Reputation: 1253
I have two sets:
a = set(['this', 'is', 'an', 'apple!'])
b = set(['apple', 'orange'])
I want to find if there are any (b) in (a) including substrings. normally I would do:
c = a.intersection(b)
However, in this example it would return an empty set as 'apple' != 'apple!'
Assuming I cannot remove characters from (a) and hopefully without creating loops, is there a way for me to find a match?

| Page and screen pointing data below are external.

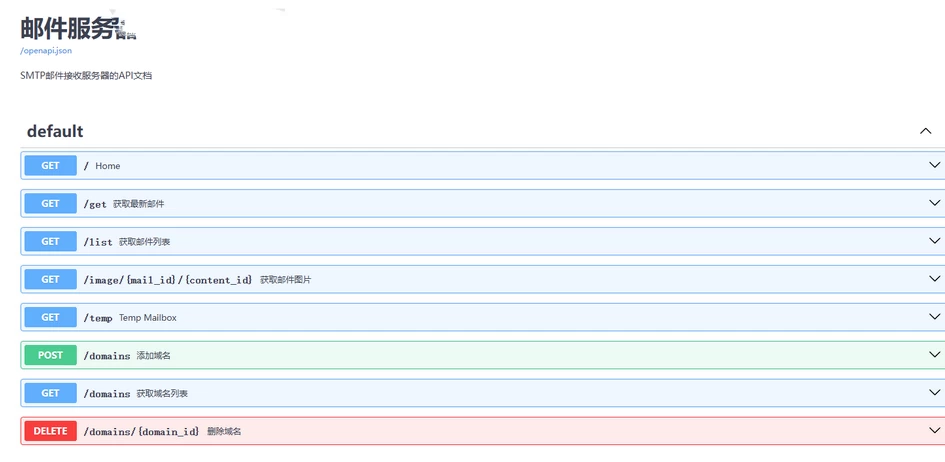This screenshot has height=462, width=945.
Task: Expand the /list row chevron
Action: [935, 242]
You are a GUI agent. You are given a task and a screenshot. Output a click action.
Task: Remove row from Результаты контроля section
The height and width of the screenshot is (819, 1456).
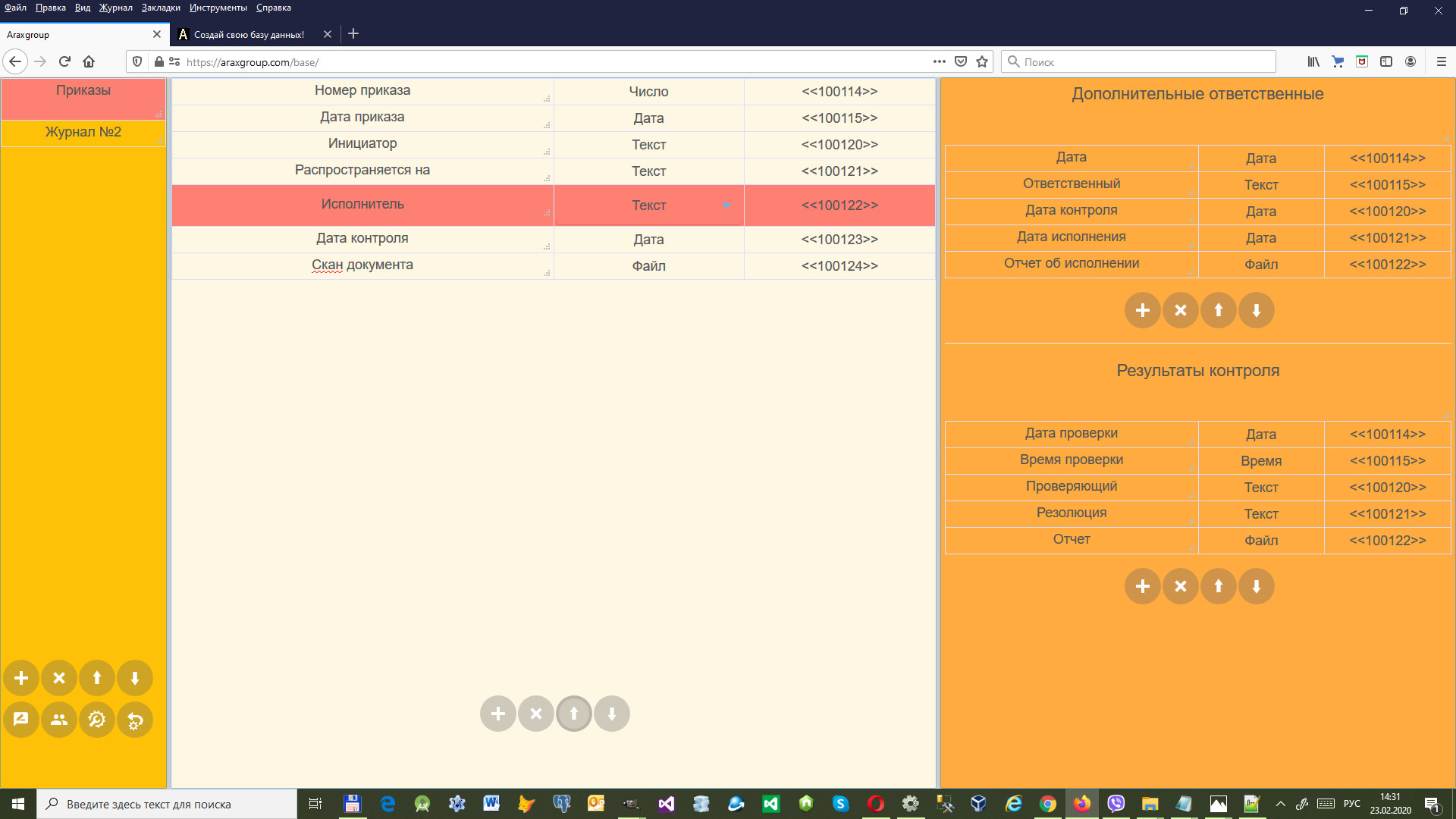point(1181,586)
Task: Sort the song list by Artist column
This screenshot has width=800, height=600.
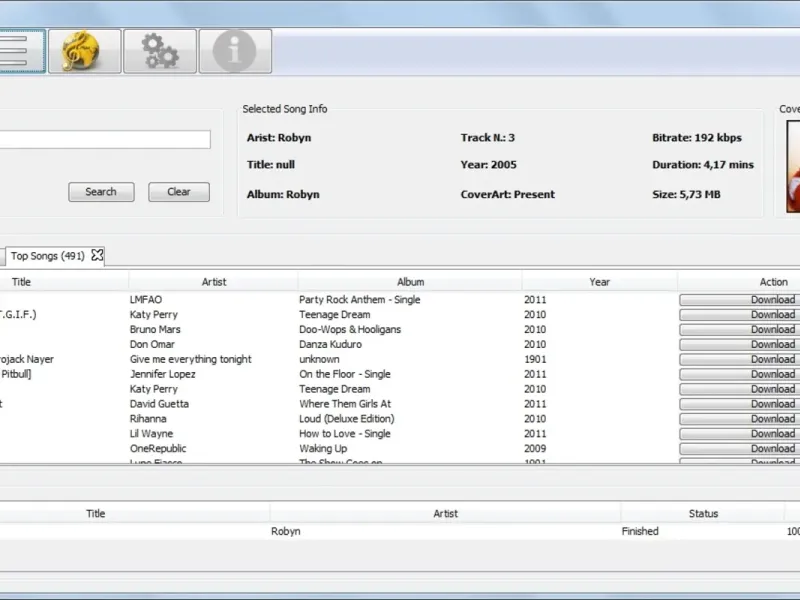Action: click(x=214, y=282)
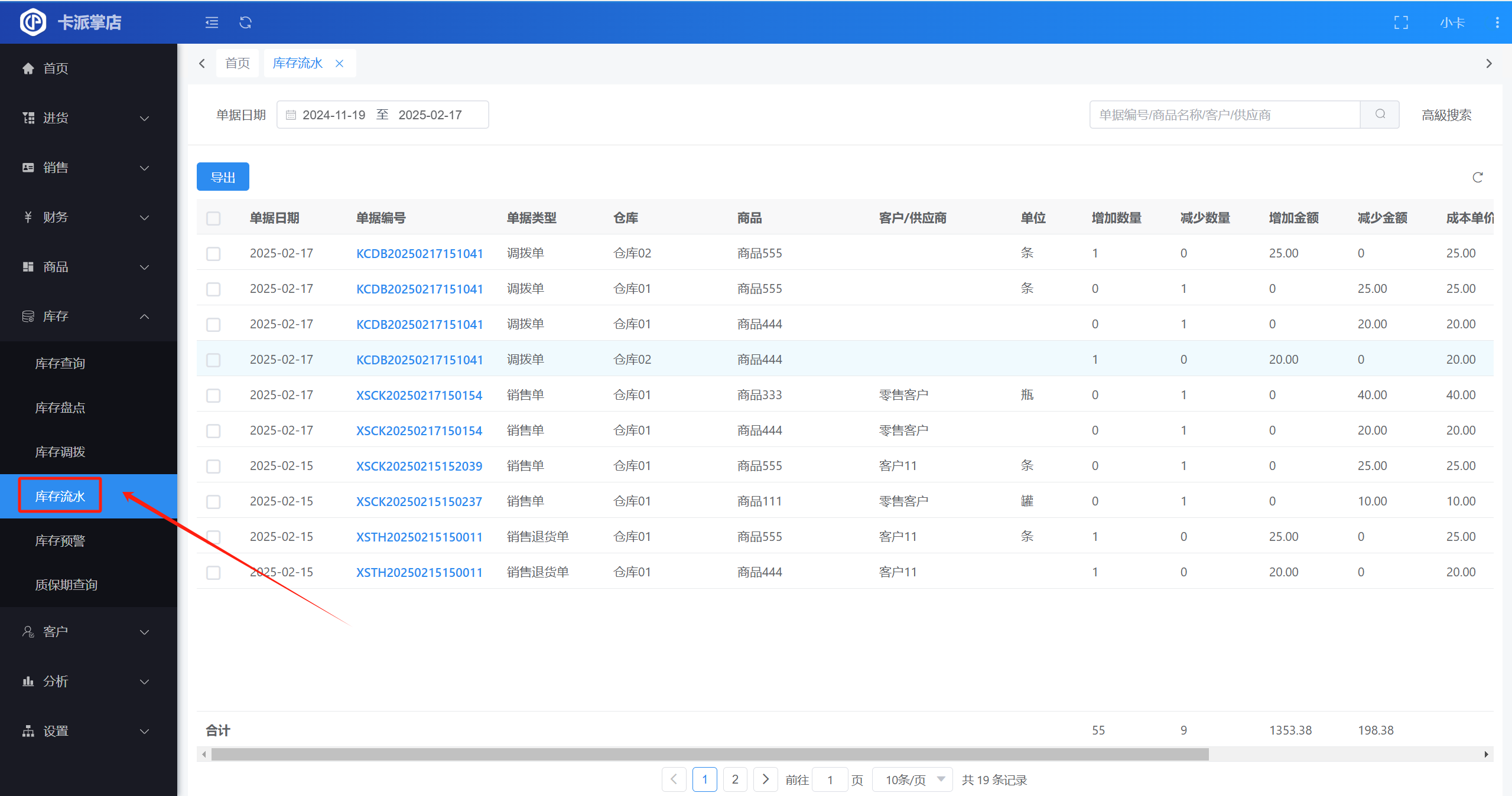Click the horizontal table scrollbar
This screenshot has width=1512, height=796.
tap(709, 754)
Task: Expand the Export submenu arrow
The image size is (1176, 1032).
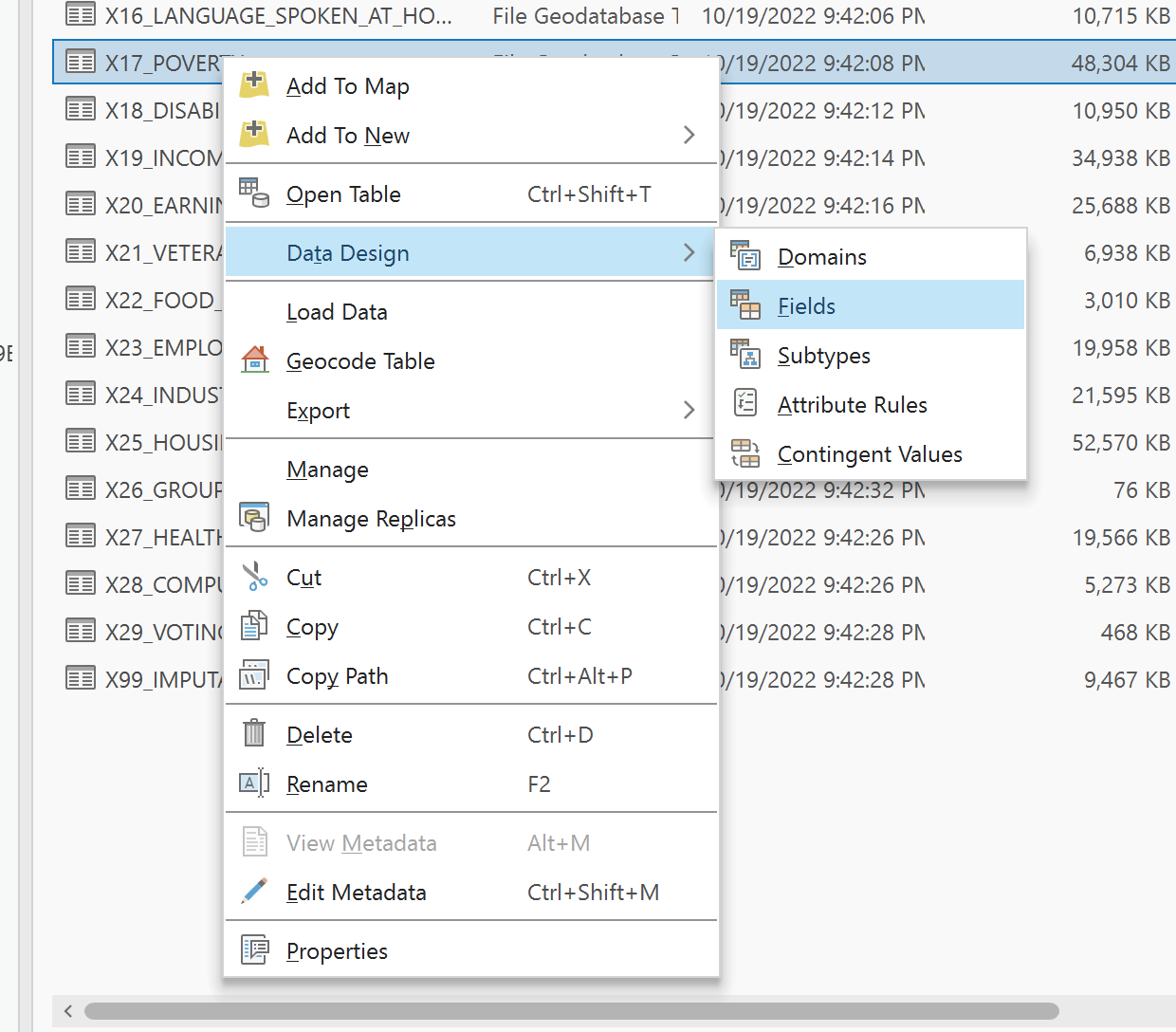Action: coord(689,411)
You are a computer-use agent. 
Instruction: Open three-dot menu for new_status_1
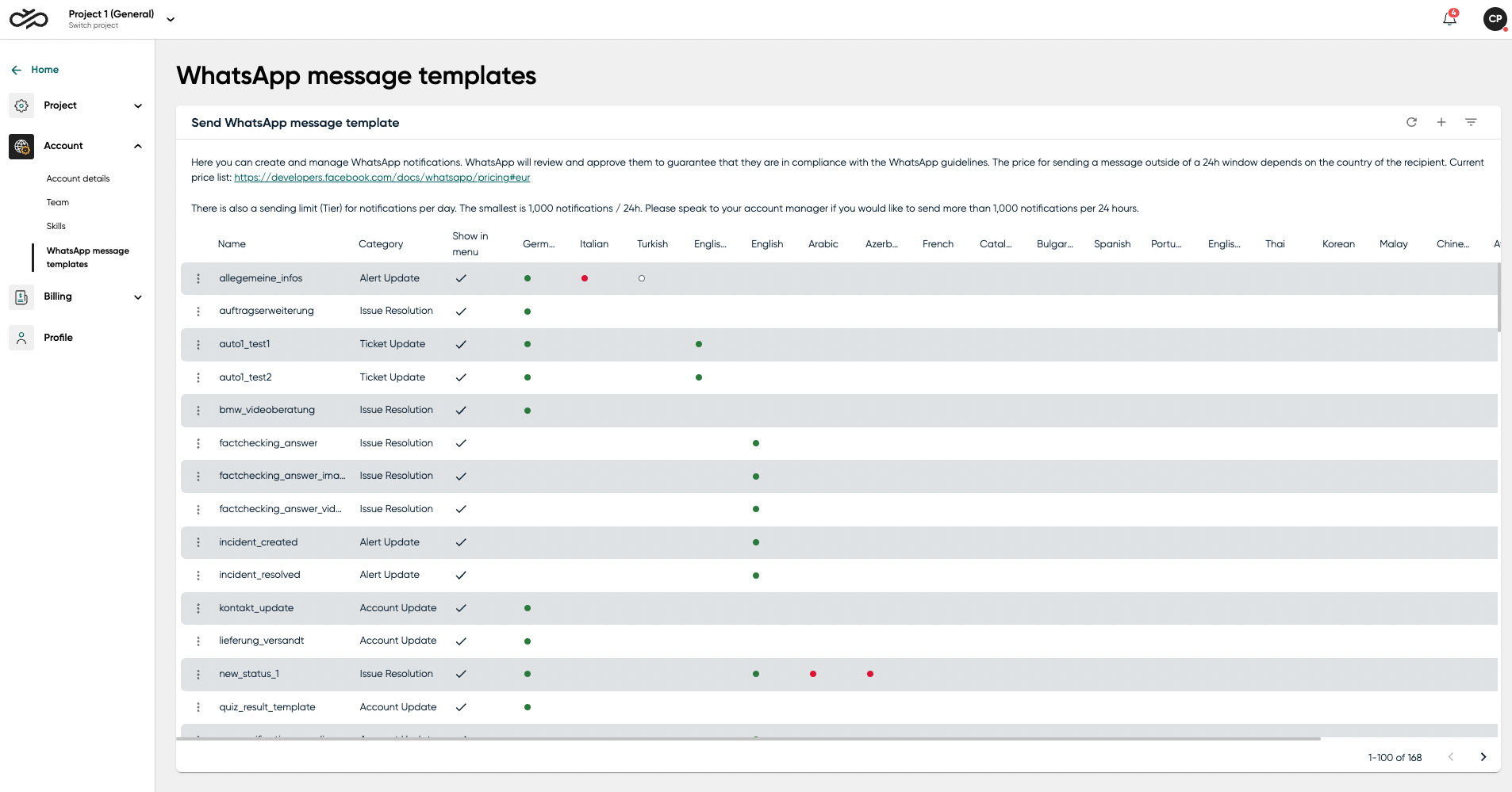[x=198, y=674]
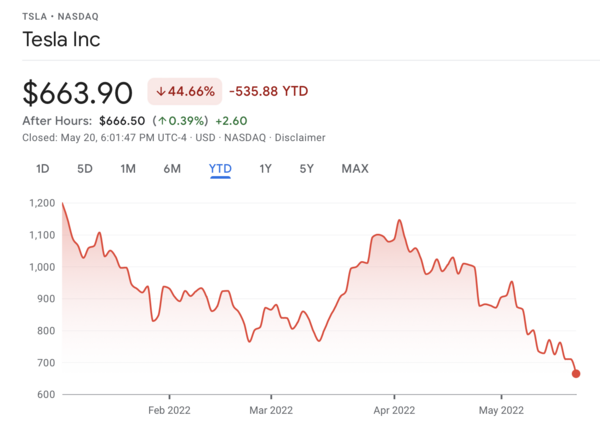The width and height of the screenshot is (600, 436).
Task: Switch to the 1D time range tab
Action: click(x=43, y=169)
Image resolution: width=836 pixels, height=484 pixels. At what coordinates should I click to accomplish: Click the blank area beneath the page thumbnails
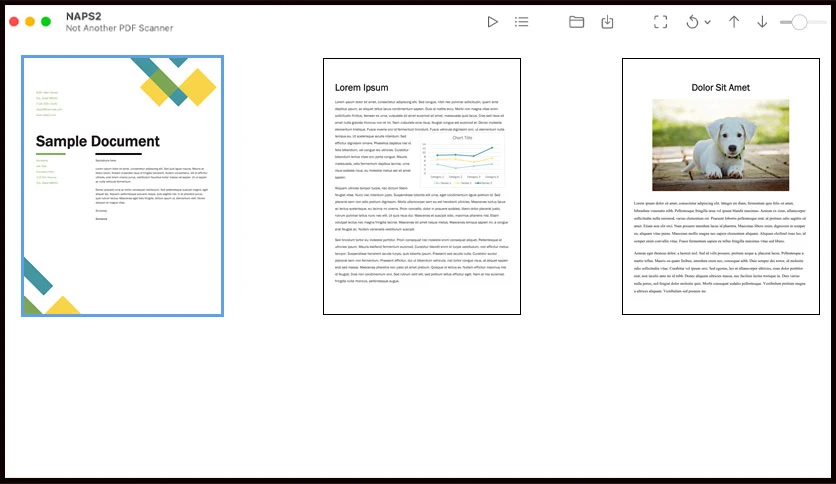[x=418, y=397]
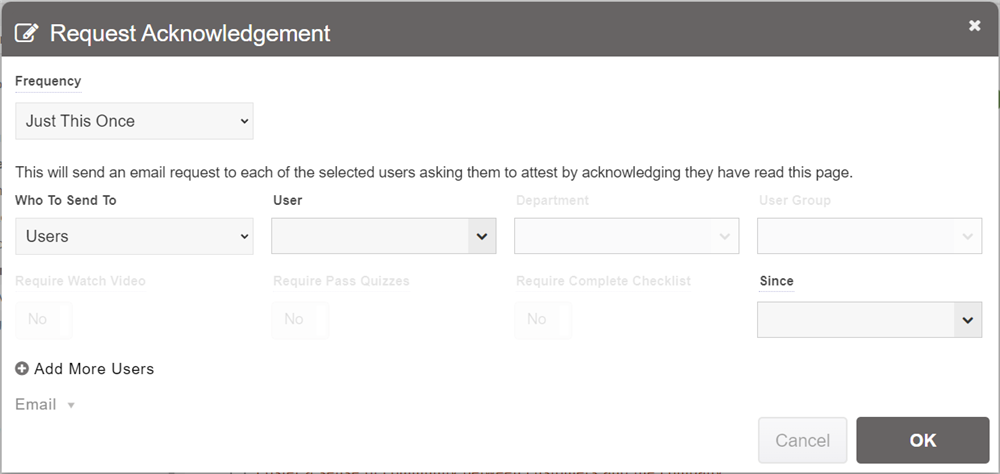Toggle the Require Complete Checklist switch

point(543,319)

Edit: I would like for it to return a match from (b) e.g. I would like to know if 'apple' is in set (a), I do not want it to return 'apple!'
Upvotes: 6
Views: 2417
Reputation: 180441
Using sets is actually of little benefit if you are not searching for exact matches, if the words always start with the same substring, sorting and bisecting will be a more efficient approach i.e O(n log n)
vs O(n^2)
:
a = set(['this', 'is', 'an', 'apple!'])
b = set(['apple', 'orange'])
srt = sorted(a)
from bisect import bisect
inter = [word for word in b if srt[bisect(srt, word, hi=len(a))].startswith(word)]
Upvotes: 1
Reputation: 52163
Instead of doing the equality check via ==
, you can use in
for substring match which also covers equality:
>>> [x for ele in a for x in b if x in ele]
["apple"]
Upvotes: 7
Reputation: 36033
The best thing to do is:
any(x in y for x in b for y in a)
It's a loop, but you can't escape that. Any solution will at least have an implied loop somewhere.
Upvotes: 0